Greenland by David Santos Donaldson is novel inception: we learn the story of Kip (named after Rudyard Kipling), a novelist living in present-day Brooklyn who’s been struggling to sell his manuscript based on the true love story between E.M. Forster and Mohammed el Adl, an Arab Egyptian man, in 1919. After hundreds of rejections, Kip finally gets a lead when a top publisher requests a meeting with him, despite prefacing the meeting by saying she, too, is passing on his novel. Kip is desperate to hang onto this lead and begs her to reconsider her decision – she agrees to do so on two stipulations: 1) that he rewrite the entire novel from the perspective of Mohammed, and 2) that he completes the full rewrite of the novel within three weeks, before the publishing house she works for gets acquired by a larger house.
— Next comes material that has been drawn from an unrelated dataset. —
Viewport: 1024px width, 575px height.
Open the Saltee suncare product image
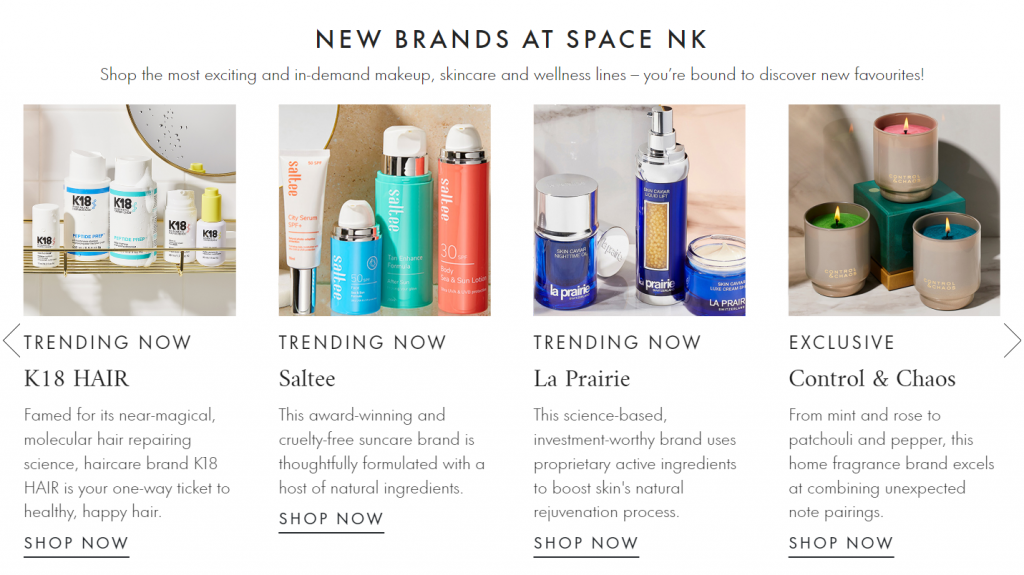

Rather than admit the impossibility of this task, Kip decides to literally barricade himself in the basement of the Fort Greene brownstone he shares with his partner Ben, with nothing but some water, saltine crackers, espresso, and his laptop. As we read along with sections of the novel as he writes them (hence the novel within a novel approach), we learn why Kip was originally hesitant to embrace Mohammed’s perspective as he feels it's one that hits too close to home. Kip has always struggled with his sense of identity (in fact, the first novel he writes during his failed attempt at an MFA was called The Nowherians, the Caribbean-English word for people of no abode), both back home in England, and now in America, where white Americans perceive him as too-black, and black Americans perceive of him as not black enough. While this novel was especially fun to read as a writer (some of the ridiculousness of his desperation to be published had me laughing out loud or wanting to cry), what really made me love it was Kip’s deep explorations into himself, the interrogations of race and queerness, and the wonders of discovery he makes. And as a fellow literary nerd, I loved reading the many, many references he makes within!